Emirates accused of gaming legal system over injured passenger’s compo claim
Emirates is using a state law to fight a claim brought by an Australian man in a move that could erode the rights of airline passengers.
Gulf carrier Emirates has been accused of trying to erode the rights of airline passengers in its defence of a case before the Federal Court of Australia.
Passenger Stephen Bradshaw is suing Emirates after he was hit on the head by a suitcase that fell from an overhead locker on a flight from Dublin to Dubai in early 2019.
The incident occurred as a flight attendant chatted to a passenger who had opened the overhead compartment, after the seatbelt sign had been turned on for descent.
When the plane banked sharply, a hard-shell suitcase flew out of the locker and struck Mr Bradshaw, causing concussion and other injuries.

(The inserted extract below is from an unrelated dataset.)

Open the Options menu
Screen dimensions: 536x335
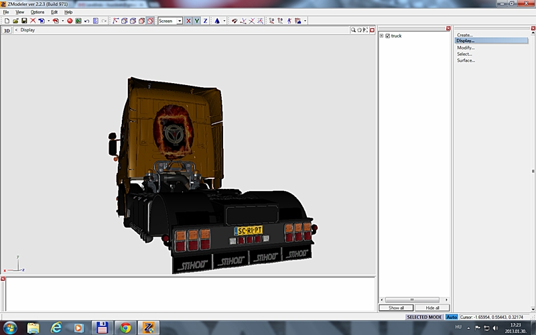[x=37, y=12]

On the second leg of his journey, from Dubai to Brisbane, he was forced to lie in the aisle of the aircraft near the toilets to get relief.

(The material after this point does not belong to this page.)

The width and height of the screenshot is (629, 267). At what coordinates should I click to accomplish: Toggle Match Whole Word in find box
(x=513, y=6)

According to his claim, he continued to experience head and neck pain, as well as restricted movement long after arriving back in Brisbane.

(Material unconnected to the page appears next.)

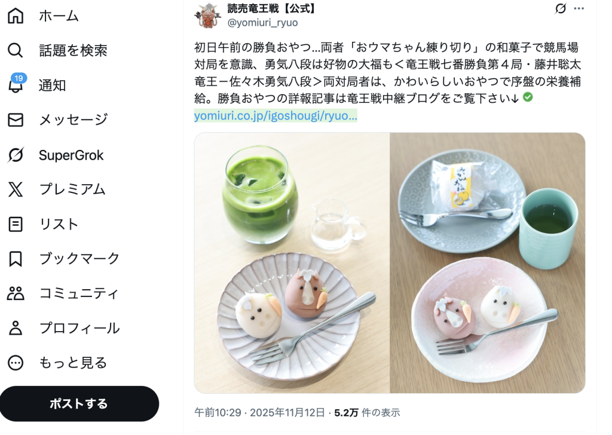
Task: Click the Home house icon
Action: (16, 16)
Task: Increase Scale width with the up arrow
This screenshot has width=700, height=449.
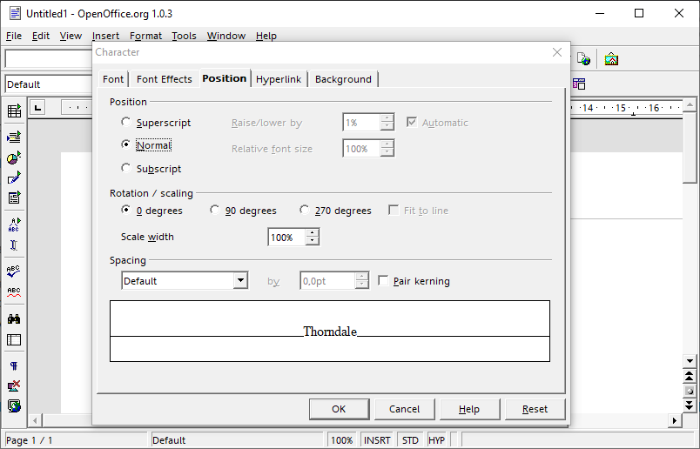Action: [x=313, y=233]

Under the legal framework designed to determine the liability of airlines for the injury or death of passengers, the Montreal Convention, Mr Bradshaw could be entitled to damages in excess of $200,000.
Emirates is arguing that the NSW Civil Liability Act should apply to determine any damages, which it claims should amount to no more than $129.80.
Aviation law expert Ronald Bartsch said the Civil Liability Act applied to most personal injury claims brought in NSW courts but had an entirely different set of rules for claimants and imposed thresholds and caps on the amount an injured person may claim. “The move by Emirates is completely out of step with the aims and spirit of the Montreal Convention,” he said.
“To hobble the convention with a NSW state law that has quite different rules and concepts will harm the rights of the travelling public.”
Professor Bartsch said Emirates had tried a similar argument in the Victorian Supreme Court a couple of years ago where it was comprehensively dismissed.
“If the airline is successful in the Federal Court, it will mean that NSW residents travelling overseas will have lesser rights than passengers from other states.
“If it was the other way around and a state law allowed injured passengers to obtain higher benefits and compensation than the convention allows, there would be an outcry from airlines.”
International treaties and conventions to deal with aviation have been in place for more than 90 years, starting with the Warsaw Convention in 1929.
As the first of its type, the Warsaw Convention was protective of the then emerging airline industry but over time was adjusted in favour of the travelling public.
In 1999, it was remodelled into the more consumer-oriented Montreal Convention, which was adopted into Australian national law in 2009.
Professor Bartsch said in determining compensation under the convention, courts were meant to apply local law but respondents could not pick and choose any law that might suit them.
“To white-ant the convention with these limitations under the Civil Liability Act is an attempt to exploit a loophole which will impair the uniformity that the convention has achieved,” he said.
Emirates declined to comment because the case was before the courts. The matter will be heard by Federal Court judge Angus Stewart on Friday.